— WHAT IS BEING ASKED —
Write out everything in the article on reading to children from "On International Literacy" down to "a regular basis.", swapping "app" for "application".

— EXCERPT —
══════════

Now compare that with a child who has never been read to before, or outside of the school environment. Or children who do not have the opportunity to read and learn to read in their home language. They may have attended school, but how likely is it that they excelled?
In the United States, for example, studies have shown that children who aren’t reading proficiently by grade four are four times more likely to drop out of high school than their peers who are – something to think about in a country where more than half of our children drop out of school before they reach matric and who are forced to change their language of instruction early in their school careers.
This reading theory is all good and well but no use for those who don’t have access to books. This is where mobile phones have revolutionised the reading world. Initiatives such as the Nal’ibali reading-for-enjoyment campaign, driven by the Project for the Study of Alternative Education in South Africa (Praesa), have grasped the opportunity to make good-quality reading resources available on the one device that is ubiquitous in South Africa: the mobile phone.
On International Literacy Day next week, September 8, Nal’ibali will launch an easy-to-use app it has developed with Mxit Reach that offers children stories, in multiple South African languages, that can be accessed on all forms of phones, including the low-end feature phone that continues to dominate the local market (even if smartphone use is growing).
This means that a parent living in an informal settlement, without the benefit of bookshelves filled with children’s books or out of reach of local libraries, can still read to their child. And, as a result, tens of thousands of parents (or other caregivers, such as older siblings) are reading to their children on a regular basis.

══════════

— DATASET SECTION —

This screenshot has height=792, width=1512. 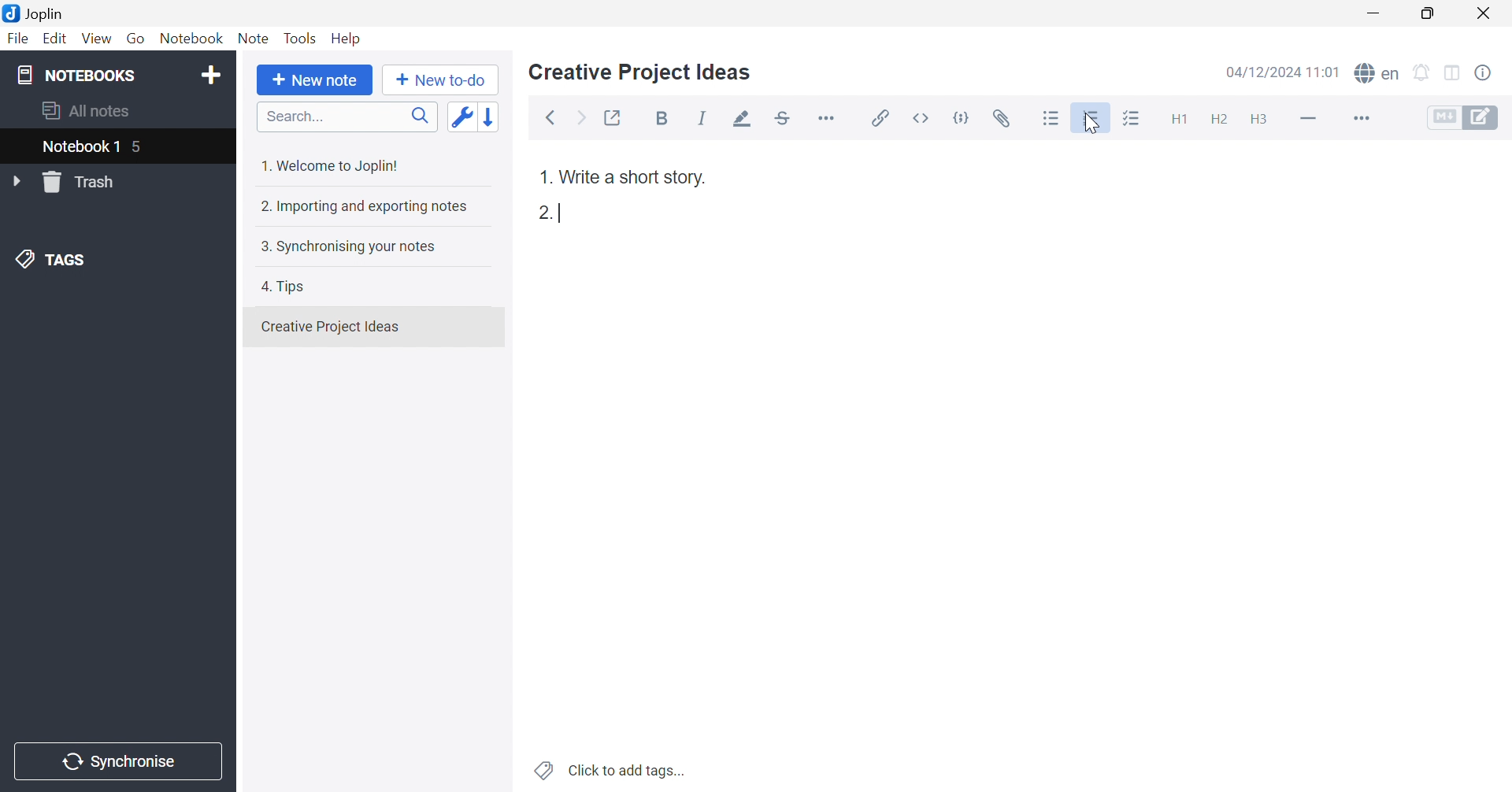 What do you see at coordinates (37, 12) in the screenshot?
I see `Joplin` at bounding box center [37, 12].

══════════

— FULL OUTPUT —
On International Literacy Day next week, September 8, Nal’ibali will launch an easy-to-use application it has developed with Mxit Reach that offers children stories, in multiple South African languages, that can be accessed on all forms of phones, including the low-end feature phone that continues to dominate the local market (even if smartphone use is growing).
This means that a parent living in an informal settlement, without the benefit of bookshelves filled with children’s books or out of reach of local libraries, can still read to their child. And, as a result, tens of thousands of parents (or other caregivers, such as older siblings) are reading to their children on a regular basis.